Records provided =>
= Beginning of Section =

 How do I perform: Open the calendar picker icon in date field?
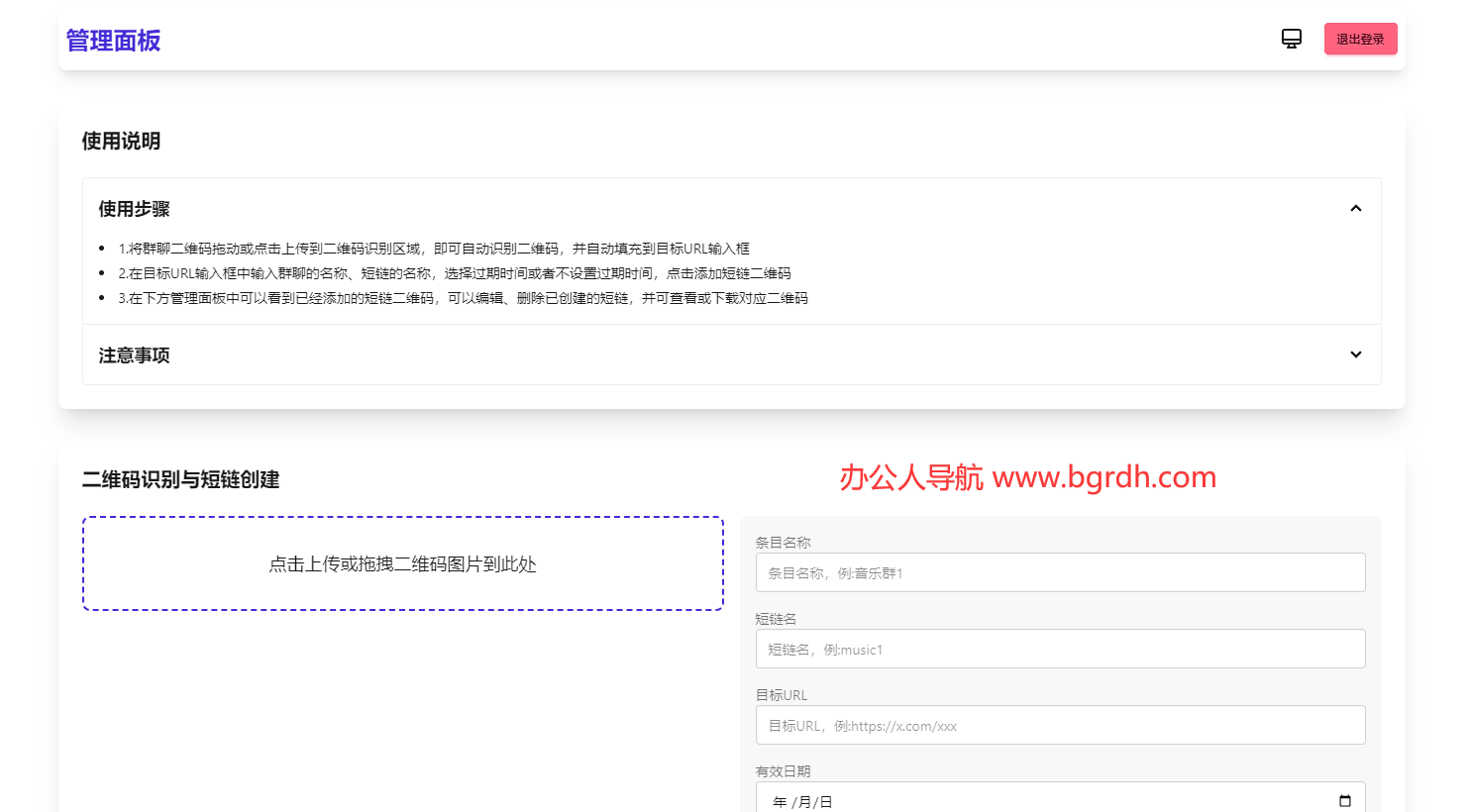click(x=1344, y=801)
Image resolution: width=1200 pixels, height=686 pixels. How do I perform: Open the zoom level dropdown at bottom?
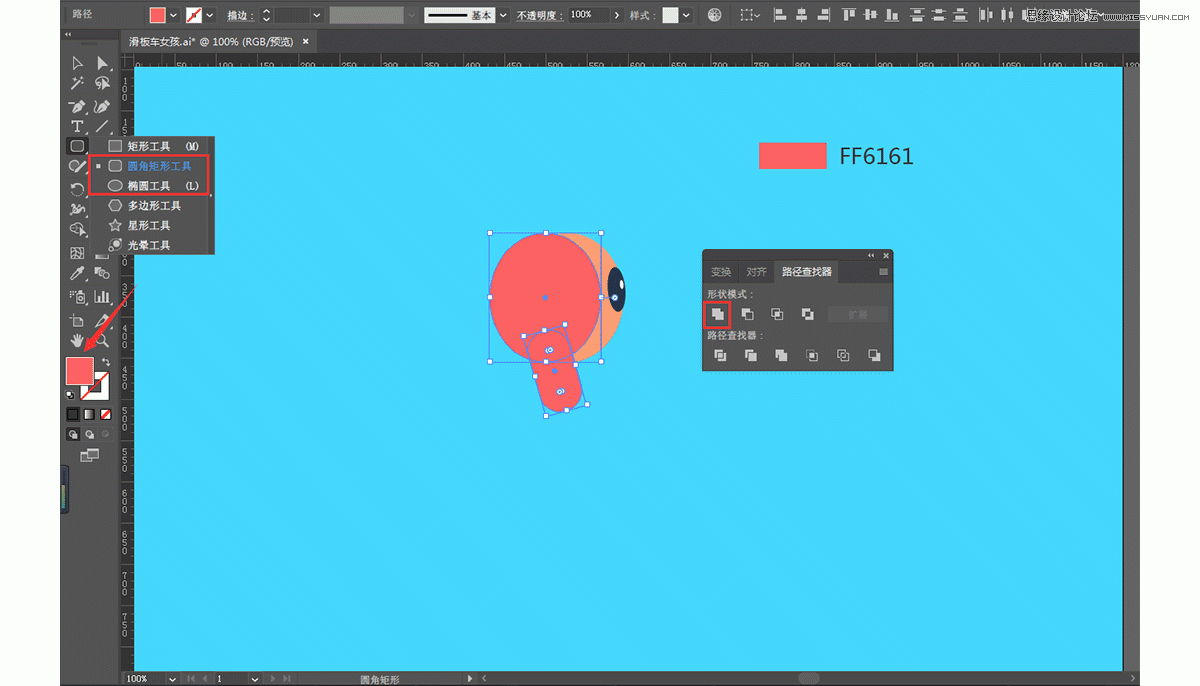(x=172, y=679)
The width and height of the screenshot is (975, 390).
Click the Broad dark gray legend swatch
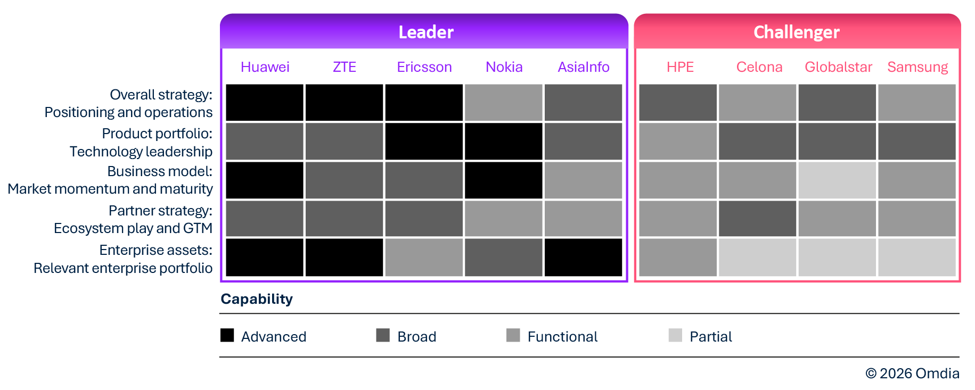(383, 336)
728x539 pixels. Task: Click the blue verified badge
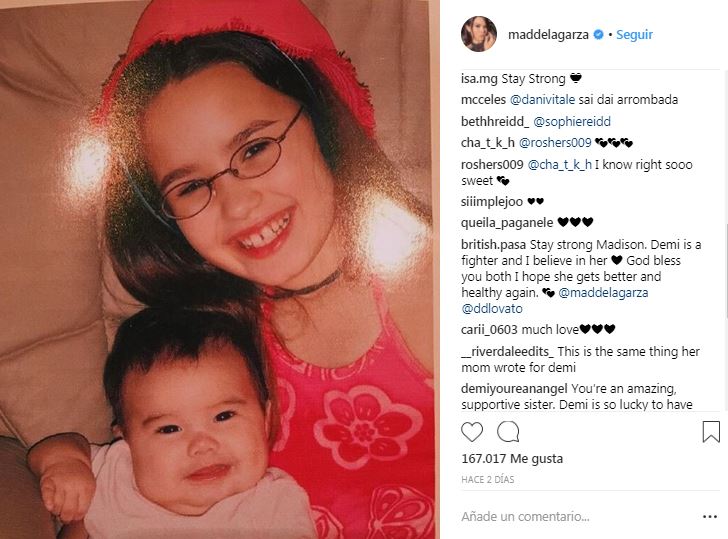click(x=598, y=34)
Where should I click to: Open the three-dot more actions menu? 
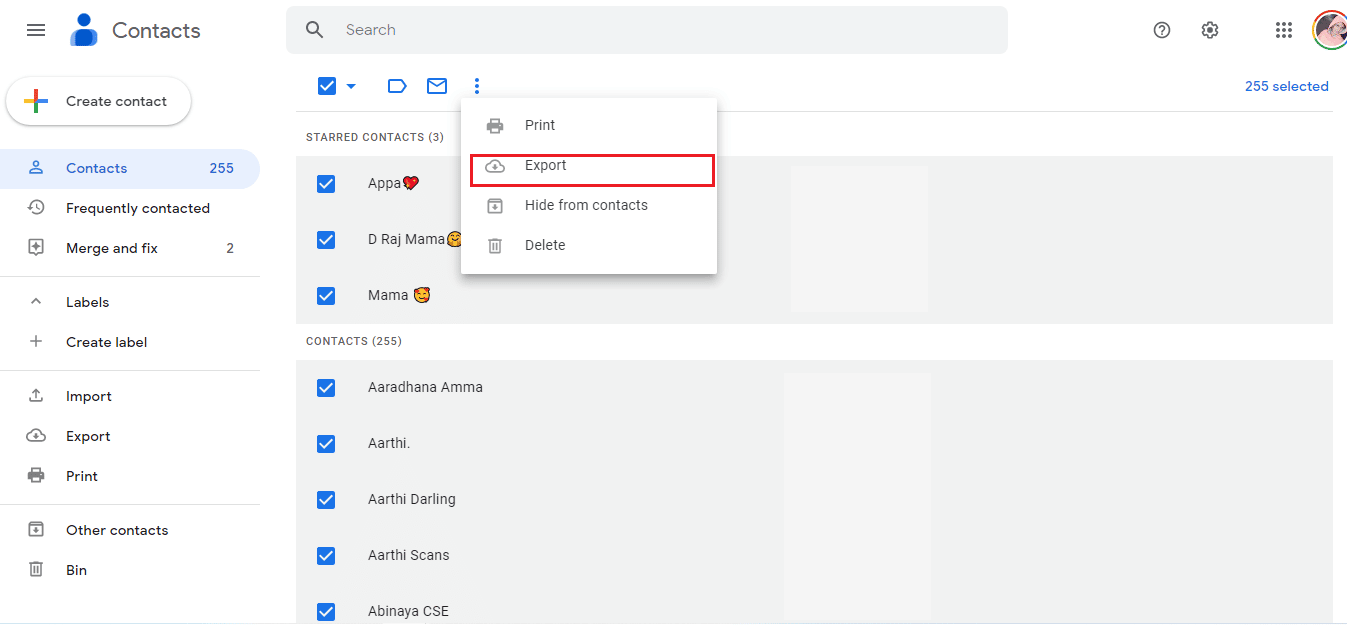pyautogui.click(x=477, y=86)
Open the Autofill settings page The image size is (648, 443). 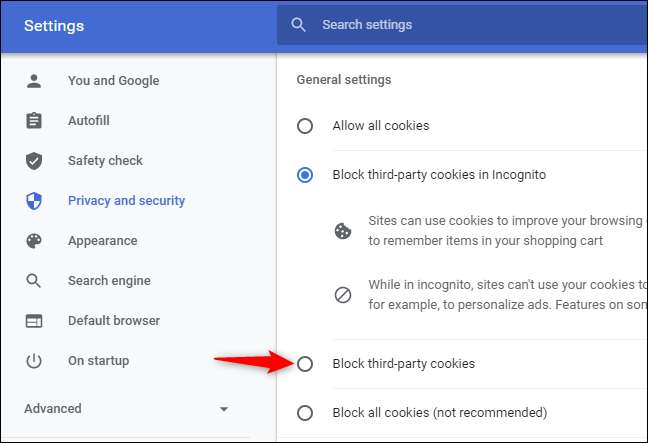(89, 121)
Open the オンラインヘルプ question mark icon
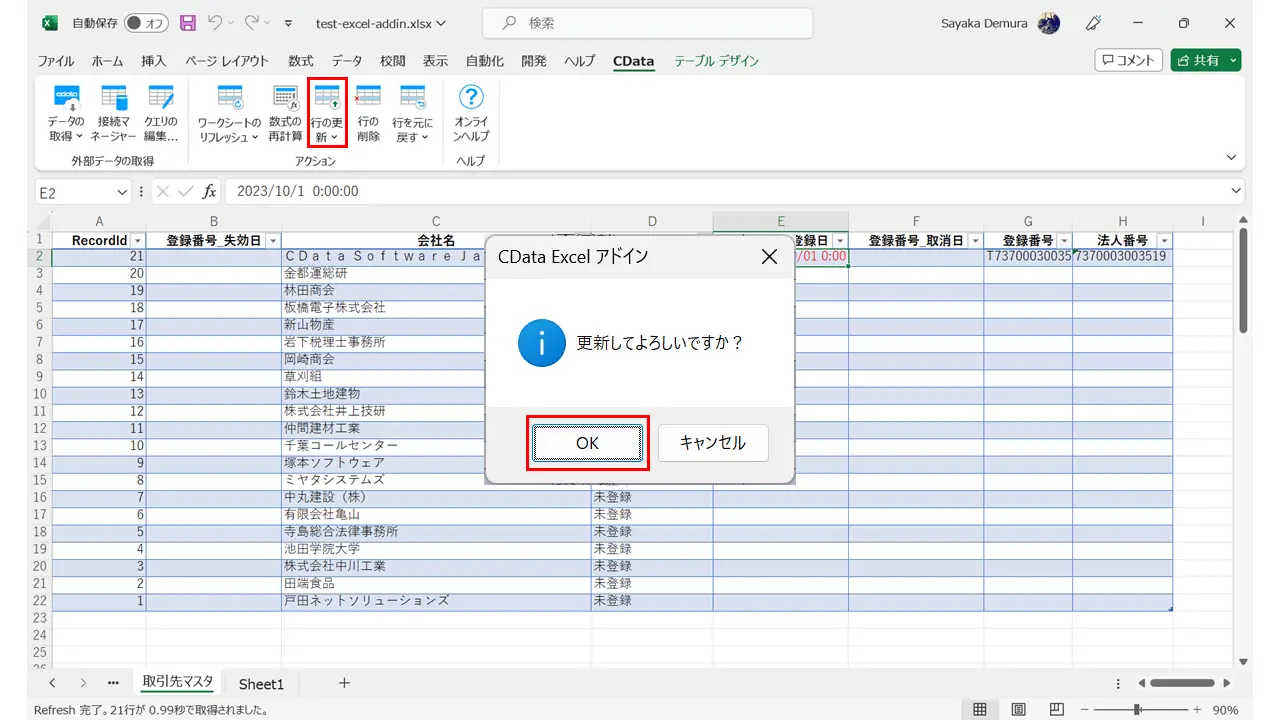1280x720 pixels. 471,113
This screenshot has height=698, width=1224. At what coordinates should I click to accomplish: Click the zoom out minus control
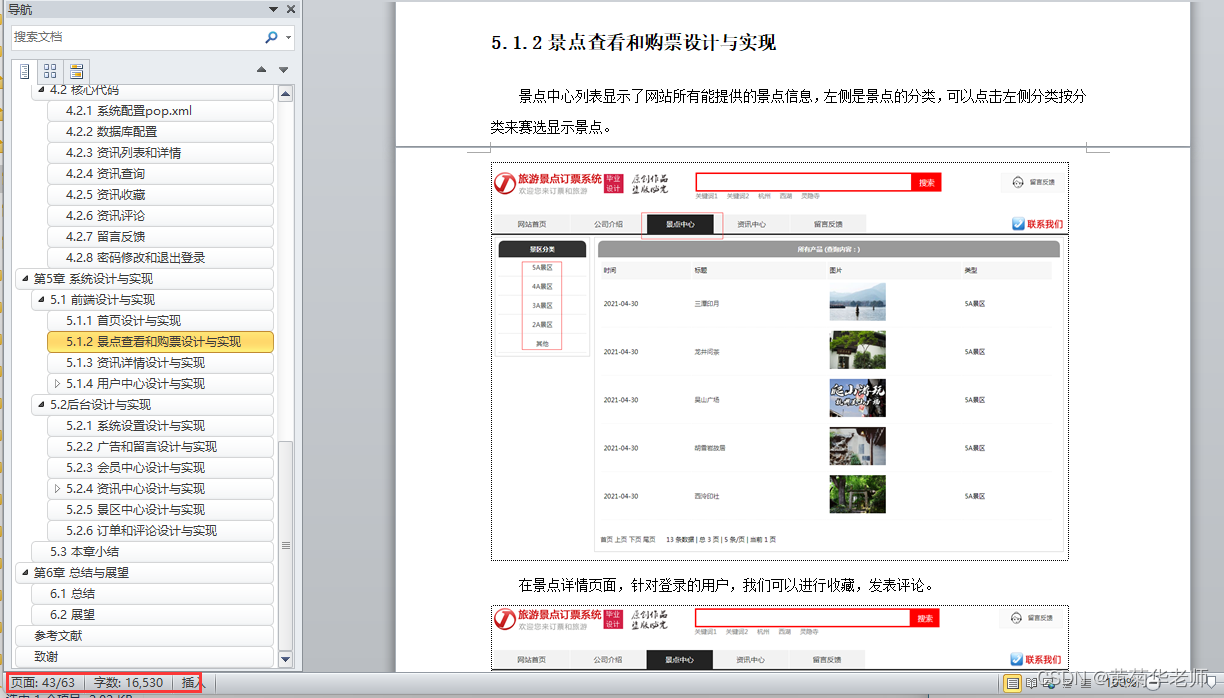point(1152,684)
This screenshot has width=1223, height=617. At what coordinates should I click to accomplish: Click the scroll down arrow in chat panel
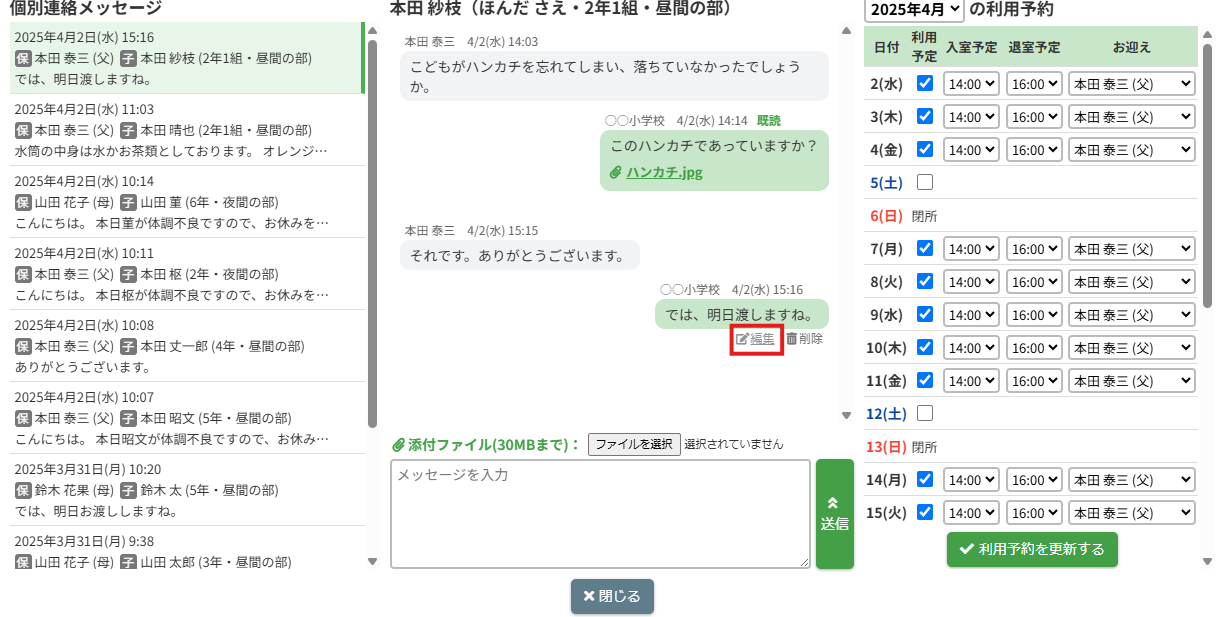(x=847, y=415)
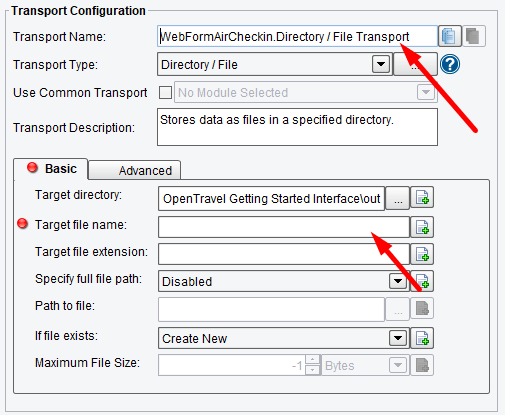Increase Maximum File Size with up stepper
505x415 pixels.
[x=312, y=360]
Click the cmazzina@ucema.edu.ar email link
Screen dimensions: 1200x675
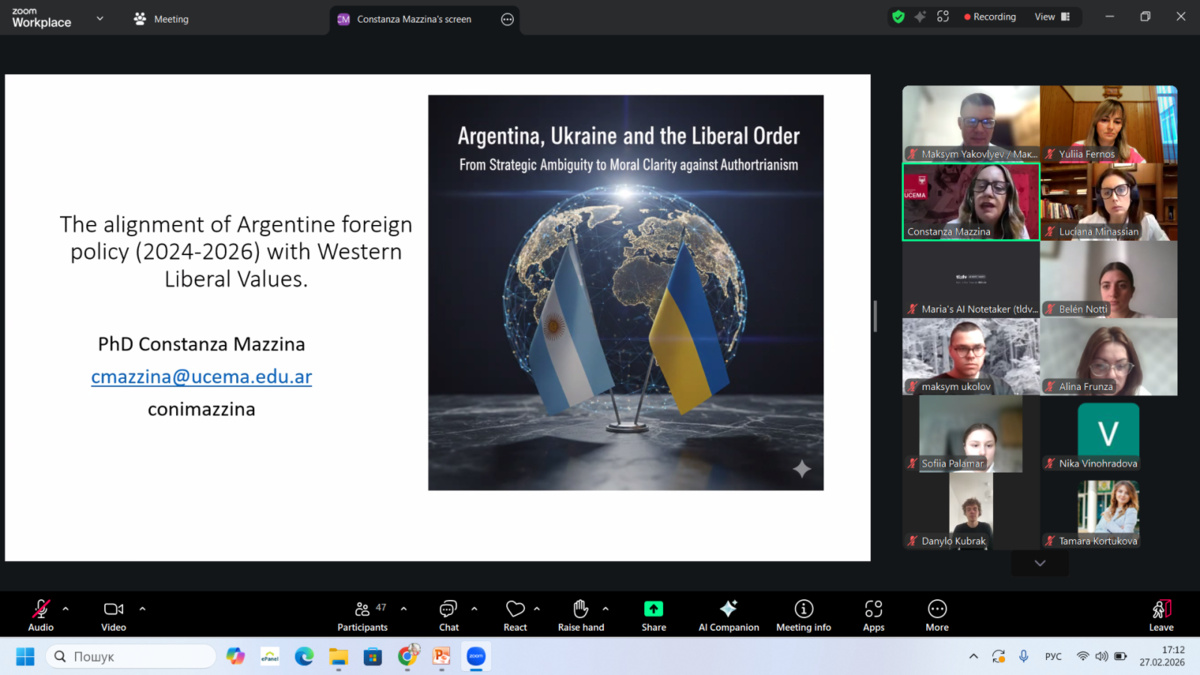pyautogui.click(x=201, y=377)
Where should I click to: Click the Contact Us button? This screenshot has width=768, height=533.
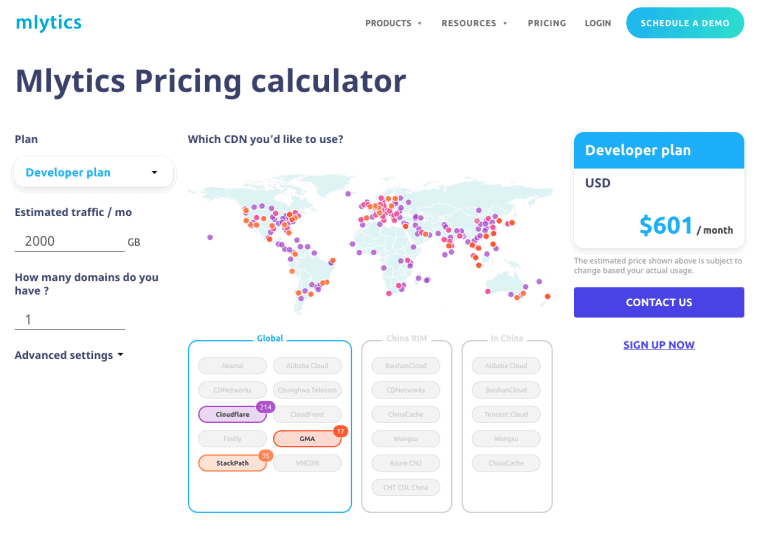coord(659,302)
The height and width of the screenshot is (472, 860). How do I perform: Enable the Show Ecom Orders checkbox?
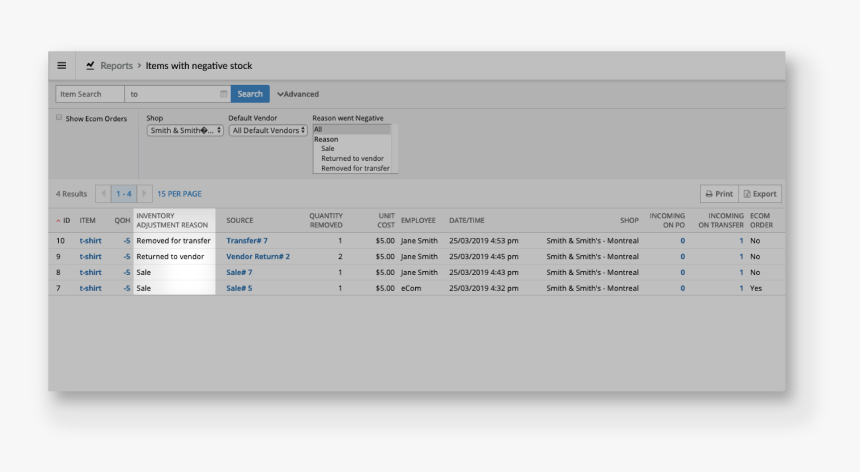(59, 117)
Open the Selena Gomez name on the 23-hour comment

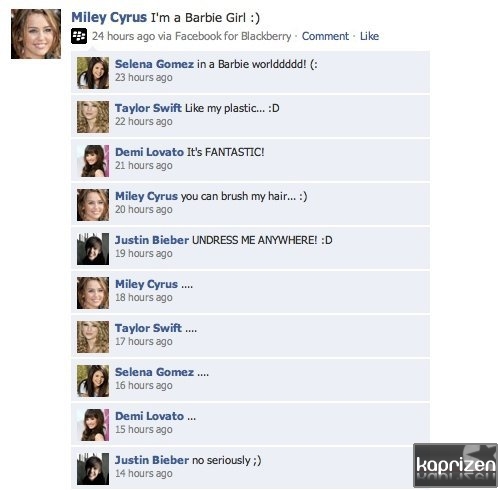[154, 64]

= End of Section =

Problem to work on =>
Leave the pictures aside. Set down exactly the lines from the one with "The height and" through the final line of the listing above.

Result of this exercise =>
The height and width of the screenshot is (472, 860). How do I perform: Enable the Show Ecom Orders checkbox?
(59, 117)
Open the Selena Gomez name on the 23-hour comment

[154, 64]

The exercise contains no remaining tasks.